RECORD SET
>> begin

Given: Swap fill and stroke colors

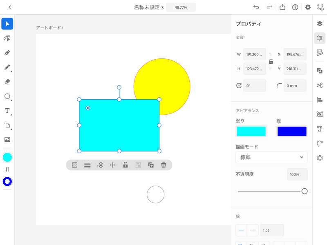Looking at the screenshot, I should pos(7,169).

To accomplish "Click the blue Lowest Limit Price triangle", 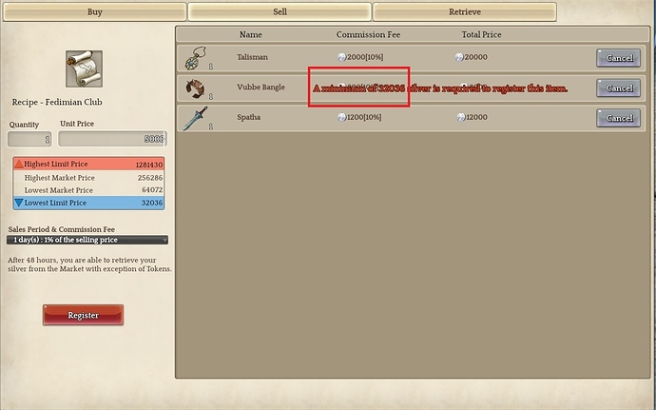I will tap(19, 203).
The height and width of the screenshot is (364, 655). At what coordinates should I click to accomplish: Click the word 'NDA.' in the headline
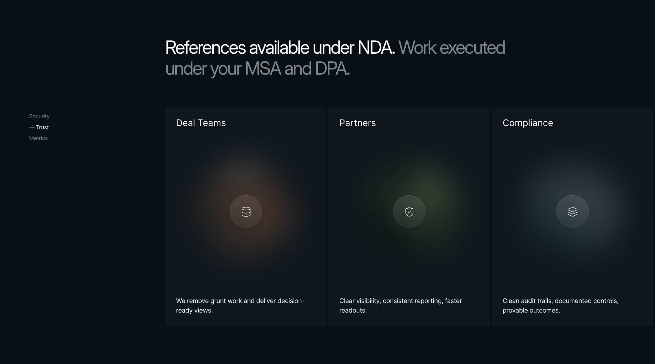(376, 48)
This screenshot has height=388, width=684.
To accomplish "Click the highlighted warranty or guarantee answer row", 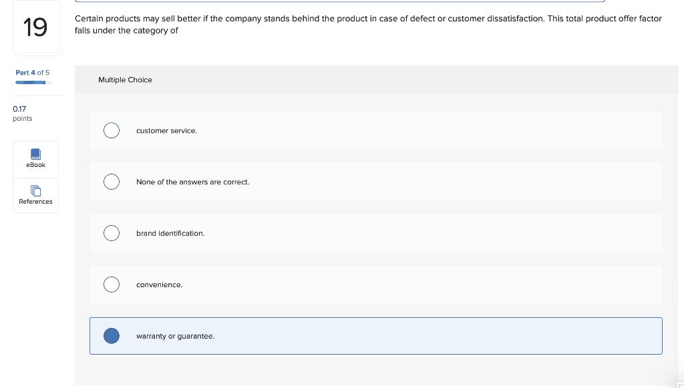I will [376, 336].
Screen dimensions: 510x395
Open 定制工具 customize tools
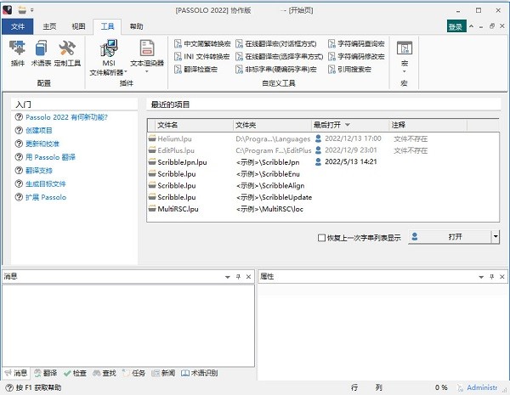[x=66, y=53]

>> end

TASK DESCRIPTION
Please convert the data from the line containing "Screen dimensions: 510x395" through the end of the data into a two-column CSV with headers input and output, one row per text-and-answer pair. Put each value in a single quoted field with line breaks replaced by spaces, and leave the pictures out.

EXERCISE RESULT
input,output
"Screen dimensions: 510x395 Open 定制工具 customize tools","[x=66, y=53]"